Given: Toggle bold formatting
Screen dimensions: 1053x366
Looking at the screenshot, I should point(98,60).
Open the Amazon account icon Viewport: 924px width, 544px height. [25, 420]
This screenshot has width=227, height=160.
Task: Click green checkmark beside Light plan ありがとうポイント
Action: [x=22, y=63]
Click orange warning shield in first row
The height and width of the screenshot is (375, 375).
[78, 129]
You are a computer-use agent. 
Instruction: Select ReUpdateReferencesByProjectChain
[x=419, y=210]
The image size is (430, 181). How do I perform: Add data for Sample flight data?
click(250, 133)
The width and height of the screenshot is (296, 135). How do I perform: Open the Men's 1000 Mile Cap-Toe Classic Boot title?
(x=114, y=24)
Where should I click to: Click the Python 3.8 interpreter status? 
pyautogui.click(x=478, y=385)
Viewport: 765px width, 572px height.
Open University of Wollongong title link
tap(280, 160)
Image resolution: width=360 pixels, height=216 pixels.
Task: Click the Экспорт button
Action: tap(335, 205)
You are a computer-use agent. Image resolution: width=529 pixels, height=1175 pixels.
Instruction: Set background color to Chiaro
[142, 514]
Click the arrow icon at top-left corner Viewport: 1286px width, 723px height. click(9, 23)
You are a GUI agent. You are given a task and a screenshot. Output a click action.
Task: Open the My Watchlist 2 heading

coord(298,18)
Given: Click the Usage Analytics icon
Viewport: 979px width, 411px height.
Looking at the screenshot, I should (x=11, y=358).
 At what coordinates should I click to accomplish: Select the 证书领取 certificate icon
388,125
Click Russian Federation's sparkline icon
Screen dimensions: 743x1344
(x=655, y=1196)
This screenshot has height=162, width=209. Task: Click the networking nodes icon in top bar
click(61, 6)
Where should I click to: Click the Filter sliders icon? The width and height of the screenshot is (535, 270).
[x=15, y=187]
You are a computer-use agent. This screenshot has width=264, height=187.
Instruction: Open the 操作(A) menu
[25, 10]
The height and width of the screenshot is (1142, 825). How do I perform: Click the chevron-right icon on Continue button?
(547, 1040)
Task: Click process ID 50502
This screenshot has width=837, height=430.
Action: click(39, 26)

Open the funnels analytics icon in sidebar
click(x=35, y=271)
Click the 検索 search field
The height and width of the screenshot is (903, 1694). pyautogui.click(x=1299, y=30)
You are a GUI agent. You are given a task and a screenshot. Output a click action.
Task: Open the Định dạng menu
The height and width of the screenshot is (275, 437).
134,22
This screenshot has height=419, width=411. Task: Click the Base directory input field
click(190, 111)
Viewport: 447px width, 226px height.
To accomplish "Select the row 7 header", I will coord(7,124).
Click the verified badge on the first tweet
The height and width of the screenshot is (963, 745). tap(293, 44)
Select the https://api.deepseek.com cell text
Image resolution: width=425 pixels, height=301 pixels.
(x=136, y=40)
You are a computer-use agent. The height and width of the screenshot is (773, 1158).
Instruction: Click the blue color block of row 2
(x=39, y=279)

• **Try it**: Nothing in the records above may differ in your copy; retype them in full.

• **Solution to the exercise**:
Given: Toggle bold formatting
Screen dimensions: 1053x366
Looking at the screenshot, I should point(98,60).
Open the Amazon account icon Viewport: 924px width, 544px height. [25, 420]
This screenshot has width=227, height=160.
Task: Click green checkmark beside Light plan ありがとうポイント
Action: [x=22, y=63]
Click orange warning shield in first row
The height and width of the screenshot is (375, 375).
[78, 129]
You are a computer-use agent. 
Instruction: Select ReUpdateReferencesByProjectChain
[x=419, y=210]
The image size is (430, 181). How do I perform: Add data for Sample flight data?
click(250, 133)
The width and height of the screenshot is (296, 135). How do I perform: Open the Men's 1000 Mile Cap-Toe Classic Boot title?
(x=114, y=24)
Where should I click to: Click the Python 3.8 interpreter status? 
pyautogui.click(x=478, y=385)
Viewport: 765px width, 572px height.
Open University of Wollongong title link
tap(280, 160)
Image resolution: width=360 pixels, height=216 pixels.
Task: Click the Экспорт button
Action: tap(335, 205)
You are a computer-use agent. Image resolution: width=529 pixels, height=1175 pixels.
Instruction: Set background color to Chiaro
[142, 514]
Click the arrow icon at top-left corner Viewport: 1286px width, 723px height. click(9, 23)
You are a GUI agent. You are given a task and a screenshot. Output a click action.
Task: Open the My Watchlist 2 heading

coord(298,18)
Given: Click the Usage Analytics icon
Viewport: 979px width, 411px height.
Looking at the screenshot, I should (x=11, y=358).
 At what coordinates should I click to accomplish: Select the 证书领取 certificate icon
388,125
Click Russian Federation's sparkline icon
Screen dimensions: 743x1344
(x=655, y=1196)
This screenshot has height=162, width=209. Task: Click the networking nodes icon in top bar
click(61, 6)
Where should I click to: Click the Filter sliders icon? The width and height of the screenshot is (535, 270).
[x=15, y=187]
You are a computer-use agent. This screenshot has width=264, height=187.
Instruction: Open the 操作(A) menu
[25, 10]
The height and width of the screenshot is (1142, 825). How do I perform: Click the chevron-right icon on Continue button?
(547, 1040)
Task: Click process ID 50502
This screenshot has width=837, height=430.
Action: click(39, 26)

Open the funnels analytics icon in sidebar
click(x=35, y=271)
Click the 検索 search field
The height and width of the screenshot is (903, 1694). pyautogui.click(x=1299, y=30)
You are a GUI agent. You are given a task and a screenshot. Output a click action.
Task: Open the Định dạng menu
The height and width of the screenshot is (275, 437).
134,22
This screenshot has height=419, width=411. Task: Click the Base directory input field
click(190, 111)
Viewport: 447px width, 226px height.
To accomplish "Select the row 7 header", I will coord(7,124).
Click the verified badge on the first tweet
The height and width of the screenshot is (963, 745). tap(293, 44)
Select the https://api.deepseek.com cell text
Image resolution: width=425 pixels, height=301 pixels.
(x=136, y=40)
You are a computer-use agent. The height and width of the screenshot is (773, 1158).
Instruction: Click the blue color block of row 2
(x=39, y=279)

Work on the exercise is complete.